----- MATERIAL -----
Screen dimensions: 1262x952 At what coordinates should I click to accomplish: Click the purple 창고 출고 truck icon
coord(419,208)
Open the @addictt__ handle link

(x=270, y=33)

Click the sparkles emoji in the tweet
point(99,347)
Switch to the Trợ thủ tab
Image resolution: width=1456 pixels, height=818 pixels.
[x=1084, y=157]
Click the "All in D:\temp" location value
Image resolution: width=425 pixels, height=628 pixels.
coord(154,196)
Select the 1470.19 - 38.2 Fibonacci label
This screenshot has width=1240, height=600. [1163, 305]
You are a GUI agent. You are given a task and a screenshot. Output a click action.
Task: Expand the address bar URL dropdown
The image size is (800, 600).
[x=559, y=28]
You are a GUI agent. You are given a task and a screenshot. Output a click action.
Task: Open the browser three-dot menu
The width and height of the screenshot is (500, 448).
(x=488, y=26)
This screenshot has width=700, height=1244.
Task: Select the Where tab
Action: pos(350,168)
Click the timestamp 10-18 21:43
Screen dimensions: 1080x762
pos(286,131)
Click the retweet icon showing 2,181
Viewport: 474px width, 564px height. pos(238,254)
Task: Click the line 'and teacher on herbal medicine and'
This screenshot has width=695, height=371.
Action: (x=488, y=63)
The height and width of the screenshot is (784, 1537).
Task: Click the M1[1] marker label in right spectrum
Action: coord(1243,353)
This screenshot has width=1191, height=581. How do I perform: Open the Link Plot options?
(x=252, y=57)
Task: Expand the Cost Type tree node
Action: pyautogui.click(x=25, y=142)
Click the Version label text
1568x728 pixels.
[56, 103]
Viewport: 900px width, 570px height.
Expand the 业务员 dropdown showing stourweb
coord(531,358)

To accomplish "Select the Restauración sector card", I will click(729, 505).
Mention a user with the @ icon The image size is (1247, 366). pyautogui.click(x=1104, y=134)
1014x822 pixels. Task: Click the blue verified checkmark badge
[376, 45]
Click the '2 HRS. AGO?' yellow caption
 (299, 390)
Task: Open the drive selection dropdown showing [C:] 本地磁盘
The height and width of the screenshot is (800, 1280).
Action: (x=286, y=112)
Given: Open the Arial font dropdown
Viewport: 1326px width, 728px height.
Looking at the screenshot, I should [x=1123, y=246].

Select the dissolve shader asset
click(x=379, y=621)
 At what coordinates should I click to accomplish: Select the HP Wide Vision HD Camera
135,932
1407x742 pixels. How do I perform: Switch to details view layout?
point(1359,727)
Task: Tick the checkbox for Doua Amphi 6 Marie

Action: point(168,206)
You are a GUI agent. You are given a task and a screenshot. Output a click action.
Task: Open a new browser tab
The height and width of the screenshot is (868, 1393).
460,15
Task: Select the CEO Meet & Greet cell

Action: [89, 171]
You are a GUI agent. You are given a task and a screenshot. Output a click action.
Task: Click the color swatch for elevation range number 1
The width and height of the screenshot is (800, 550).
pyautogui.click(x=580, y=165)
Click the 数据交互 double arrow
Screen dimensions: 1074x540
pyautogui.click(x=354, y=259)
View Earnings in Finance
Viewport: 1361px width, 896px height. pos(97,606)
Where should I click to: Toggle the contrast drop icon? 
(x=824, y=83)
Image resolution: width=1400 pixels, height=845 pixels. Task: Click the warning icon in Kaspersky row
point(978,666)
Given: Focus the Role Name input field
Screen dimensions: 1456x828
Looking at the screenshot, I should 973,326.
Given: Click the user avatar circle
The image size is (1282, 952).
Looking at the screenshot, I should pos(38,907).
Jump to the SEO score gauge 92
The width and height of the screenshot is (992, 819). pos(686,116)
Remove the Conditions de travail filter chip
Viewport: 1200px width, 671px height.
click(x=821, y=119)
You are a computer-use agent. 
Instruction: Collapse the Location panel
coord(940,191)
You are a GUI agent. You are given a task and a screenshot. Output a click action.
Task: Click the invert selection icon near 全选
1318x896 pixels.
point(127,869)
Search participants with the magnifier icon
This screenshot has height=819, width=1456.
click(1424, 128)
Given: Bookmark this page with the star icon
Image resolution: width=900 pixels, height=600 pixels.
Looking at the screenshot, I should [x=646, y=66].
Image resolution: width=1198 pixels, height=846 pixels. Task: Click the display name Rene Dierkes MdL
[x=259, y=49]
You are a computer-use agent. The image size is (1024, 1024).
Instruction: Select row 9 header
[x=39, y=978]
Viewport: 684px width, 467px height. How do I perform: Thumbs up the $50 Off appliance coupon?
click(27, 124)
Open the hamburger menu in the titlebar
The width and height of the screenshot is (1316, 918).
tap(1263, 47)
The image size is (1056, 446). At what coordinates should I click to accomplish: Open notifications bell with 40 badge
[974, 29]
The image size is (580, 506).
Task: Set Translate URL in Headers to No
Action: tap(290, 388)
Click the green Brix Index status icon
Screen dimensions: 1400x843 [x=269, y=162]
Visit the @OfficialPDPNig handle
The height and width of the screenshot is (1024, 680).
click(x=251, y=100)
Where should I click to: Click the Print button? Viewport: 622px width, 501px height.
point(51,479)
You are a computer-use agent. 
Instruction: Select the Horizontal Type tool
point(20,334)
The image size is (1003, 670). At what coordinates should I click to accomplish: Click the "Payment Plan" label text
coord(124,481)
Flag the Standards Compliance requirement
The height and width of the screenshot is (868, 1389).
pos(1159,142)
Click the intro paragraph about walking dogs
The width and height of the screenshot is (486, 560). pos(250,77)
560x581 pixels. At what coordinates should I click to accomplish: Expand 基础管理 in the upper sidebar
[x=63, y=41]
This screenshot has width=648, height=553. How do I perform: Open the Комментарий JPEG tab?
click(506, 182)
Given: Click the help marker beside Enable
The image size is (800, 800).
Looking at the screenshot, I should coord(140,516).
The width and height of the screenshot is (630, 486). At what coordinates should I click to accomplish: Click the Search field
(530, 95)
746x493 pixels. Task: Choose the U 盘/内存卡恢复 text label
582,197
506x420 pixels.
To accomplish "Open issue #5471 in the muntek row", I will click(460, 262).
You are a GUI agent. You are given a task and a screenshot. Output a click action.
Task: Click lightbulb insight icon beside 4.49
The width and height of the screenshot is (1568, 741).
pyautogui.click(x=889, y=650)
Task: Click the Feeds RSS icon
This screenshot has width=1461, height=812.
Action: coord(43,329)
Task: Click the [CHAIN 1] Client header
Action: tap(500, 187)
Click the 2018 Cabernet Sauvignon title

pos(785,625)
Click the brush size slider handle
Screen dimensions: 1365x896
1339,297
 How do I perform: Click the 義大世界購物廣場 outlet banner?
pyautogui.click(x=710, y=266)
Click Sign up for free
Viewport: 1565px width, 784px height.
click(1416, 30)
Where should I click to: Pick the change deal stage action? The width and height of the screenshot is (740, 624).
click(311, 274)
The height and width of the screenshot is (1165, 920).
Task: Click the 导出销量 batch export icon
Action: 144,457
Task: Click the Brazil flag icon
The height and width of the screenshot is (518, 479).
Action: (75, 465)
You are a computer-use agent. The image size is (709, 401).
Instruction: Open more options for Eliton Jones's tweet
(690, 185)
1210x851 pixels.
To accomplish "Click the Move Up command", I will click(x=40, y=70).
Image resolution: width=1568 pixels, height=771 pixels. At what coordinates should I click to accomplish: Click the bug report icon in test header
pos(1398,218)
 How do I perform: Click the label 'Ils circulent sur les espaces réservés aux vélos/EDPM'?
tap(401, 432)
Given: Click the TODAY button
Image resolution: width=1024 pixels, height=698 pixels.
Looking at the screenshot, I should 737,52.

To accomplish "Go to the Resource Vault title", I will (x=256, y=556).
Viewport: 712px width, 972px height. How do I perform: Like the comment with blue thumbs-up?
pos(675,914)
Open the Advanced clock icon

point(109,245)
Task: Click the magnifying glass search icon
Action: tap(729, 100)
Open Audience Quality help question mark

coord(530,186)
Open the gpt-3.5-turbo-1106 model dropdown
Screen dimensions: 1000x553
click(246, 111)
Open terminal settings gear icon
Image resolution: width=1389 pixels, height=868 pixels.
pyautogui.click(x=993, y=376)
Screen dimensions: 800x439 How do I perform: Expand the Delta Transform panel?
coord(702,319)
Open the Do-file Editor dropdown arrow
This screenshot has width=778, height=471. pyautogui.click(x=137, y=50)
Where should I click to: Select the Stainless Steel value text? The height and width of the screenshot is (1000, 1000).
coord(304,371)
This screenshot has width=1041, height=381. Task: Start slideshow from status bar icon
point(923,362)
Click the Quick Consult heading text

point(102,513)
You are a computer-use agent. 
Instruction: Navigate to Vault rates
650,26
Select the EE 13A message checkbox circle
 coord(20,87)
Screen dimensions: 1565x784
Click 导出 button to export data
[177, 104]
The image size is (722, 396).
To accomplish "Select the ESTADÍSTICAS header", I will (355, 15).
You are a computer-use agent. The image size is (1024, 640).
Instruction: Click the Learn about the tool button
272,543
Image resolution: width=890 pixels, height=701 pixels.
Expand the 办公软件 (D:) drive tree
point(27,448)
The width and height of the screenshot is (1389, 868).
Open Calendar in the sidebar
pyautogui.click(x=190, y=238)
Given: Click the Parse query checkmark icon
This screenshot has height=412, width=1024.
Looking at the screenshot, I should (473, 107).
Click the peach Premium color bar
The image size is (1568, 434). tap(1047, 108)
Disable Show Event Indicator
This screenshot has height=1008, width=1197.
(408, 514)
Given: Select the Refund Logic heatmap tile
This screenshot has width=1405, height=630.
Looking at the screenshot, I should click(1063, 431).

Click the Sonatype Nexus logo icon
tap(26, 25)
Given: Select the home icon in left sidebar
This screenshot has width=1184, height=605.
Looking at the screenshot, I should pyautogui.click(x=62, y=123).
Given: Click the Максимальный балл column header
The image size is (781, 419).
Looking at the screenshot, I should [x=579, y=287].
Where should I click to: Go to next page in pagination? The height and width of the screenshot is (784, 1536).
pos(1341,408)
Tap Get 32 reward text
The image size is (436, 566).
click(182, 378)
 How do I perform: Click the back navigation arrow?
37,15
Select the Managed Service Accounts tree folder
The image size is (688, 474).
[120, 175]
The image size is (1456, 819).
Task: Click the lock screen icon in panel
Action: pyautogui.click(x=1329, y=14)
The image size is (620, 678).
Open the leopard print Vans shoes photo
-----
§ YOUR OBJECTIVE:
Write out the rows starting at the line that contains "Image resolution: width=1568" and ending at the line that contains "point(27,448)", keeping every character unchanged.

§ RESPONSE FOR THIS EXERCISE:
Image resolution: width=1568 pixels, height=771 pixels. At what coordinates should I click to accomplish: Click the bug report icon in test header
pos(1398,218)
 How do I perform: Click the label 'Ils circulent sur les espaces réservés aux vélos/EDPM'?
tap(401, 432)
Given: Click the TODAY button
Image resolution: width=1024 pixels, height=698 pixels.
Looking at the screenshot, I should 737,52.

To accomplish "Go to the Resource Vault title", I will (x=256, y=556).
Viewport: 712px width, 972px height. How do I perform: Like the comment with blue thumbs-up?
pos(675,914)
Open the Advanced clock icon

point(109,245)
Task: Click the magnifying glass search icon
Action: tap(729, 100)
Open Audience Quality help question mark

coord(530,186)
Open the gpt-3.5-turbo-1106 model dropdown
Screen dimensions: 1000x553
click(246, 111)
Open terminal settings gear icon
Image resolution: width=1389 pixels, height=868 pixels.
pyautogui.click(x=993, y=376)
Screen dimensions: 800x439 How do I perform: Expand the Delta Transform panel?
coord(702,319)
Open the Do-file Editor dropdown arrow
This screenshot has width=778, height=471. pyautogui.click(x=137, y=50)
Where should I click to: Select the Stainless Steel value text? The height and width of the screenshot is (1000, 1000).
coord(304,371)
This screenshot has width=1041, height=381. Task: Start slideshow from status bar icon
point(923,362)
Click the Quick Consult heading text

point(102,513)
You are a computer-use agent. 
Instruction: Navigate to Vault rates
650,26
Select the EE 13A message checkbox circle
 coord(20,87)
Screen dimensions: 1565x784
Click 导出 button to export data
[177, 104]
The image size is (722, 396).
To accomplish "Select the ESTADÍSTICAS header", I will (355, 15).
You are a computer-use agent. The image size is (1024, 640).
Instruction: Click the Learn about the tool button
272,543
Image resolution: width=890 pixels, height=701 pixels.
Expand the 办公软件 (D:) drive tree
point(27,448)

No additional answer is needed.